日本憲兵外史② 在留邦人引揚の命令
在留邦人引揚げと、総司令部および満州国政府の通化後退が決定した。(八月十日)午前十一時頃であった。
総司令部の通化後退はともかく、一般人の引揚げはもう開始されていた。そのためにも鉄道輸送の確保が最も重要なはずであった。
翌十一日、宮本少尉が関東軍戦時防衛司令部に命令受領のために出頭すると、次の命令を受領した。

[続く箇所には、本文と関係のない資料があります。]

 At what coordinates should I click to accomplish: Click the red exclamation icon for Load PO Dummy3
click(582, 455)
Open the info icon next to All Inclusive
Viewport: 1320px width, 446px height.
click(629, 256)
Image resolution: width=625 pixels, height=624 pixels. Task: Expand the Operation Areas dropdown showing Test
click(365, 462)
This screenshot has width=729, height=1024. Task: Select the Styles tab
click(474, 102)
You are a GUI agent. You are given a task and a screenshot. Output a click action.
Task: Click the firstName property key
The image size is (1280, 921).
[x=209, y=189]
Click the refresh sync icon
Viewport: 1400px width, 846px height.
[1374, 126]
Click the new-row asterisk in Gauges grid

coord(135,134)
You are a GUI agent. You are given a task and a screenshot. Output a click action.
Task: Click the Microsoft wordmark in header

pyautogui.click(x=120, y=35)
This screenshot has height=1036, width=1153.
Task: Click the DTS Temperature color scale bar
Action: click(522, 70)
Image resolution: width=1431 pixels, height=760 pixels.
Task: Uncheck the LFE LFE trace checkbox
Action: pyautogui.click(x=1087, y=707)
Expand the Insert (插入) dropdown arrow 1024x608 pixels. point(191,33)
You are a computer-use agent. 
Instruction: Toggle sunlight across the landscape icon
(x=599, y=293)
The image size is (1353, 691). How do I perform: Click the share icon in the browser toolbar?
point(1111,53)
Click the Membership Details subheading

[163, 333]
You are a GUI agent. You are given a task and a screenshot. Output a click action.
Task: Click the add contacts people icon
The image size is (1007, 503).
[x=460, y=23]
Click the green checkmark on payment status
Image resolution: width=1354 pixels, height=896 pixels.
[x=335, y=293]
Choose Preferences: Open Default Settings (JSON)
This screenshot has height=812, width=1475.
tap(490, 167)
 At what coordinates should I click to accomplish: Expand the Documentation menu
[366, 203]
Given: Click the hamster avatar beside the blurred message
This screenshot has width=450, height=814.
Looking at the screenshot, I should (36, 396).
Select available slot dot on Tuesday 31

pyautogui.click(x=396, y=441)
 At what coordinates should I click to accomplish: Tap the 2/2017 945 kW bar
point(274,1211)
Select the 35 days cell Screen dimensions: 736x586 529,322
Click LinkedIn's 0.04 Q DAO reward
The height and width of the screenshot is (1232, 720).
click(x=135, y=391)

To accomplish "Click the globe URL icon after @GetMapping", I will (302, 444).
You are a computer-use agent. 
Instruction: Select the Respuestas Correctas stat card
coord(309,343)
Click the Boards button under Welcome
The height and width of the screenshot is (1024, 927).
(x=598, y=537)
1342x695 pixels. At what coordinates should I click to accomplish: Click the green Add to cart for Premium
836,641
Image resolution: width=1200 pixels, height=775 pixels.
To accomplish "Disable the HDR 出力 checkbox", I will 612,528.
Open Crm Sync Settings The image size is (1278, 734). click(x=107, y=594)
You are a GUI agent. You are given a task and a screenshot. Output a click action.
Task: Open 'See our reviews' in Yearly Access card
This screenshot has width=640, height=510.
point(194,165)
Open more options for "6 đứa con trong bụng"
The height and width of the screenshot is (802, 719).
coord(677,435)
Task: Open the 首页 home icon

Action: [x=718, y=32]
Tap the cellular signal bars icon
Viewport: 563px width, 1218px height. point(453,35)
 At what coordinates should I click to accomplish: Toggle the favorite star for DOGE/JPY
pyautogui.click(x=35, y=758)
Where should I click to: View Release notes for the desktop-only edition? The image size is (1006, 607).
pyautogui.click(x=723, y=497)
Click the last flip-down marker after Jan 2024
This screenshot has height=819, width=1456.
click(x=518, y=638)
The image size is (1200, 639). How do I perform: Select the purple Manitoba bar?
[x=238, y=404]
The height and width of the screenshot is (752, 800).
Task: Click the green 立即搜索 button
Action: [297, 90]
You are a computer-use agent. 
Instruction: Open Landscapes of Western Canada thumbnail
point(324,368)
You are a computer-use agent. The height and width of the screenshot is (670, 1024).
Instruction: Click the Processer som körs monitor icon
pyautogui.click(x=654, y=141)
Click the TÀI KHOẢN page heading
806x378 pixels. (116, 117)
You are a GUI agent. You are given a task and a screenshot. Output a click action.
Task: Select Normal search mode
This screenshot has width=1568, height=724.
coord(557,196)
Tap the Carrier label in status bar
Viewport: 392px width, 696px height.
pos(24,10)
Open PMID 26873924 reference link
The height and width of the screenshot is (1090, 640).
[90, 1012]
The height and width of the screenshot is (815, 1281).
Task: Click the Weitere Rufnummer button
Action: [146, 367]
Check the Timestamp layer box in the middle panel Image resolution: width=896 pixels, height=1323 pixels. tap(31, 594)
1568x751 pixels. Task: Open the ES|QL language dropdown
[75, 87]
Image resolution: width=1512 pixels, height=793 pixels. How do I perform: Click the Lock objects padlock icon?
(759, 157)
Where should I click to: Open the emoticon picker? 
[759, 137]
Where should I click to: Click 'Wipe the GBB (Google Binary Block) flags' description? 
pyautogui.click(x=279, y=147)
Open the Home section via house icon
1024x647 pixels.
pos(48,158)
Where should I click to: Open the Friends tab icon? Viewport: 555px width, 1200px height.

一、在京(新京)各部隊軍人、軍属の家族は、本日二十時、新京駅発臨時列車
にて疎開すべし。
二、新京駅までの輸送は各部隊において実施すべし。これに要する自動車
は別表の通りに配当す。
三、疎開家族の携行品は食料七日分、服装は最も軽装とす。
時あたかも昼食時であった。(憲兵隊)司令部へ戻った宮本少尉は、高等官食堂でこの命令を大木司令官に報告し、憲兵司令部の全将校に伝えて若干の補足説明をした。ところが松永高級副官が次の命令を発表した。
「憲兵隊家族は、本命令にかかわらず明日(十二日)出発する」
宮本少尉はこの命令に不満だった。このような時に憲兵隊だけが独自の行動などとれるはずがないからだ。家族の新京出発は翌十二日の朝となる。